In the listing below, which lines contain the string "agent"? Copy them all.

**Information shown:**
┄┄┄┄┄┄┄┄┄┄┄┄┄┄┄┄┄┄┄┄
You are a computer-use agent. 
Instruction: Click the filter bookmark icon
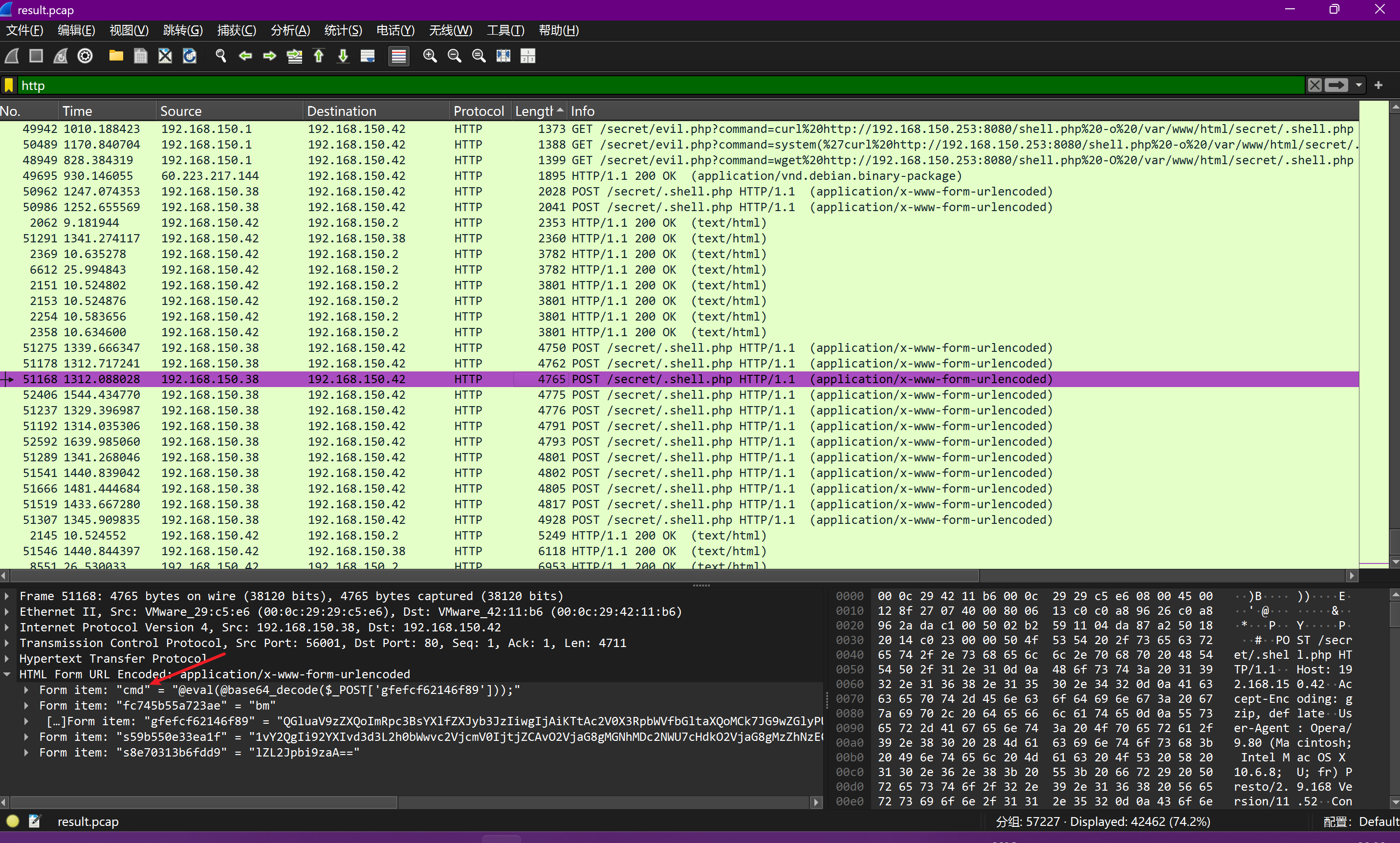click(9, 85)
┄┄┄┄┄┄┄┄┄┄┄┄┄┄┄┄┄┄┄┄
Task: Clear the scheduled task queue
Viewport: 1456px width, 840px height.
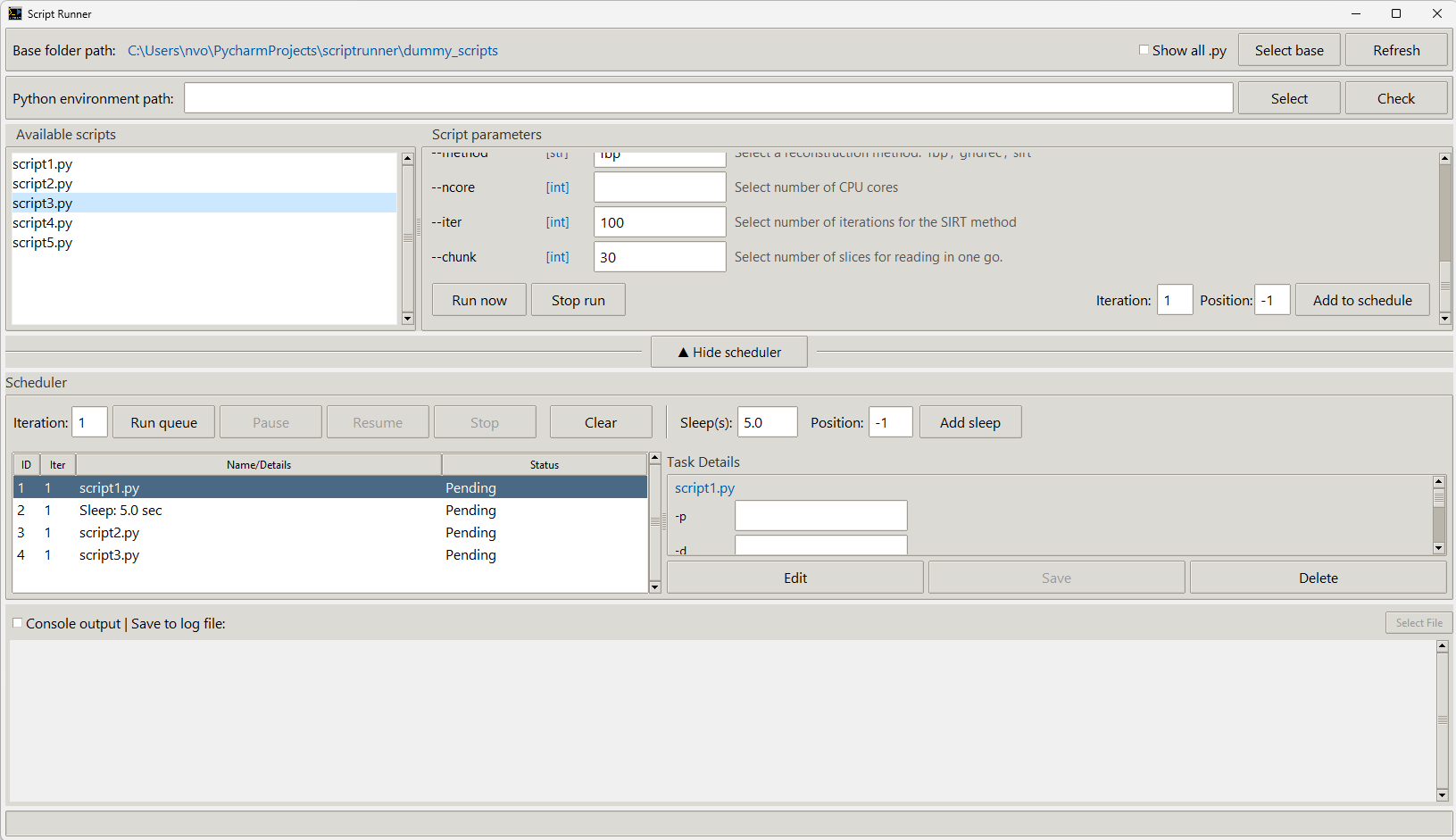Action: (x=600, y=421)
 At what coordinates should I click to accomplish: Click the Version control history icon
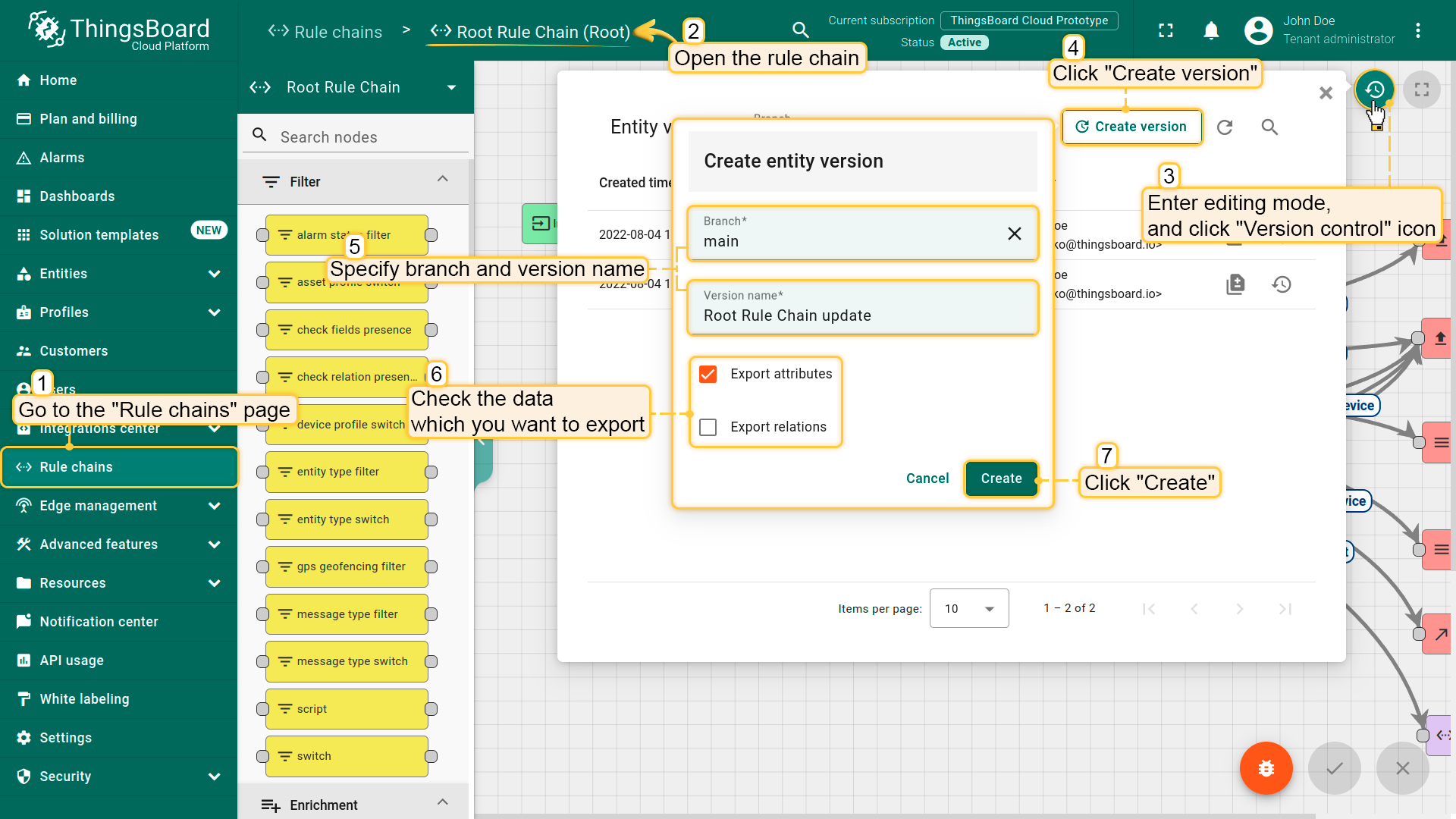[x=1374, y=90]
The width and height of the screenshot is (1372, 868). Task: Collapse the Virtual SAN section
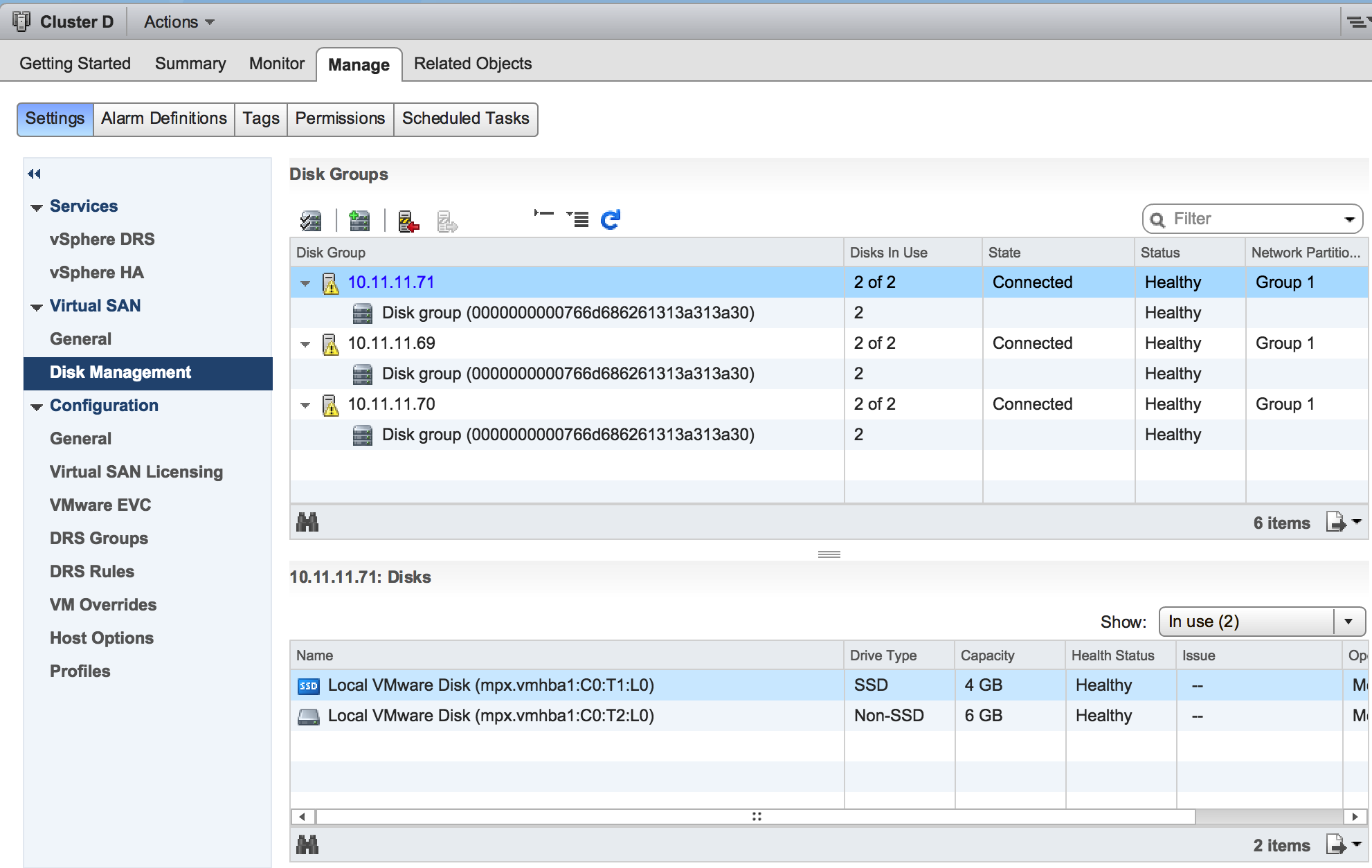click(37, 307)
┄┄┄┄┄┄┄┄┄┄┄┄┄┄┄┄┄┄┄┄
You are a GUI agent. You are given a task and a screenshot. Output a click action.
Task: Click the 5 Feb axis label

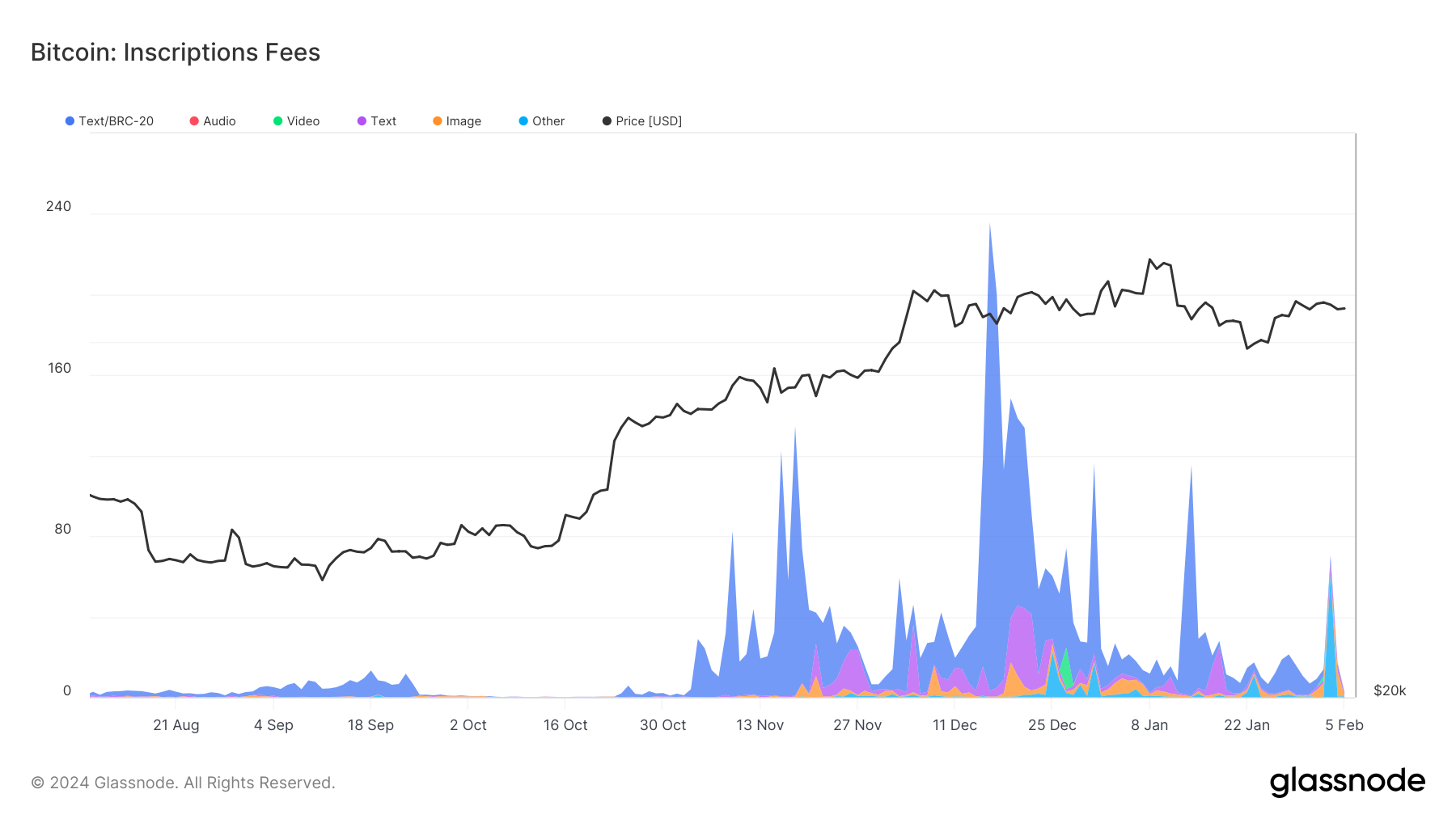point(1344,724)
┄┄┄┄┄┄┄┄┄┄┄┄┄┄┄┄┄┄┄┄
**Response to the exercise:**
You are a computer-use agent. 
You are a GUI agent. You are given a task and a screenshot. Output a click action.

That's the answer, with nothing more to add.